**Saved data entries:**
====
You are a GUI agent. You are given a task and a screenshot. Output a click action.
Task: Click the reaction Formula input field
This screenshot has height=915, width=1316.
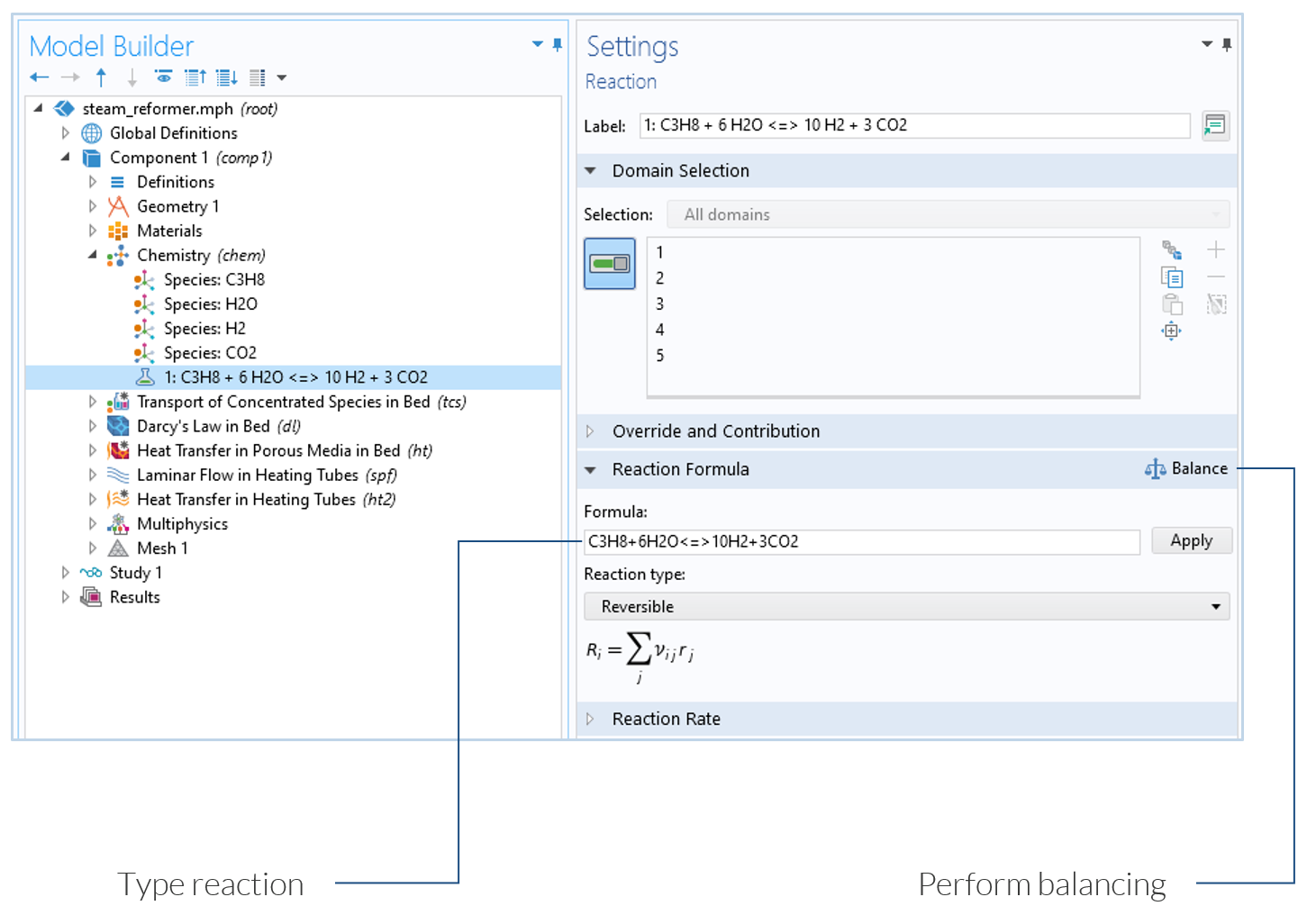861,542
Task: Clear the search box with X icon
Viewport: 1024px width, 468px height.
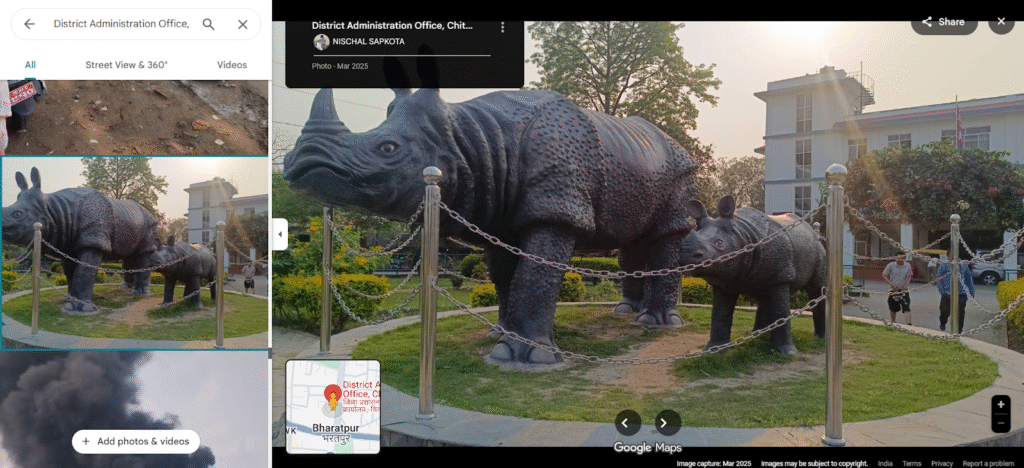Action: pyautogui.click(x=243, y=24)
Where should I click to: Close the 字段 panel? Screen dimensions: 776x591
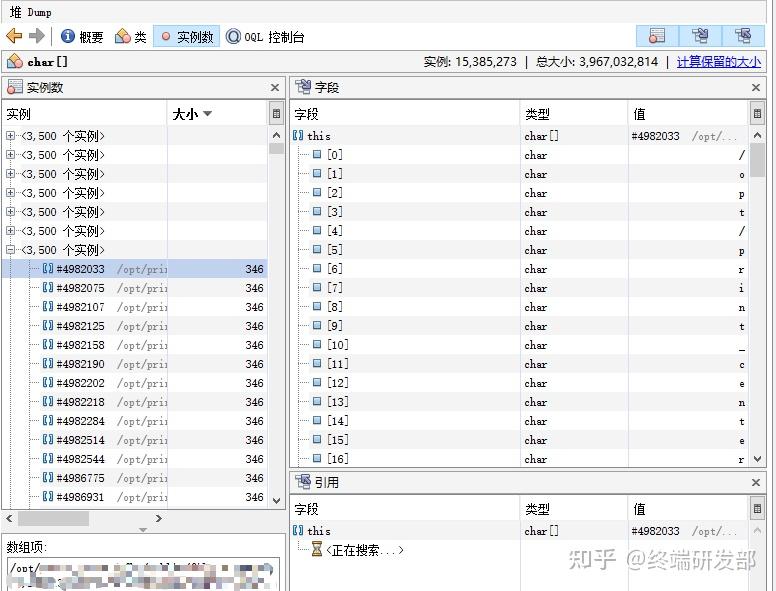coord(756,88)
====
**What is being asked:** Pictures do not belong in the copy. Repeat only the lines from the top of the records through the line containing "Task: Clear the search box with X icon".

**Your solution:**
You are a GUI agent. You are given a task and a screenshot. Output a click action.
Task: Click the reaction Formula input field
This screenshot has height=915, width=1316.
861,542
Task: Clear the search box with X icon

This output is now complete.